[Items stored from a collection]
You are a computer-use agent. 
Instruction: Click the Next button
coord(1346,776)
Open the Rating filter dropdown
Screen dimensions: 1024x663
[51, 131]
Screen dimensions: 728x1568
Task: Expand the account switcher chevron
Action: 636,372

--- TO DO ---
Please quote all of the records above line for line, without altering a single character.

--- WRITTEN SOLUTION ---
You are a computer-use agent. 
Instruction: Click the Next button
coord(1346,776)
Open the Rating filter dropdown
Screen dimensions: 1024x663
[51, 131]
Screen dimensions: 728x1568
Task: Expand the account switcher chevron
Action: 636,372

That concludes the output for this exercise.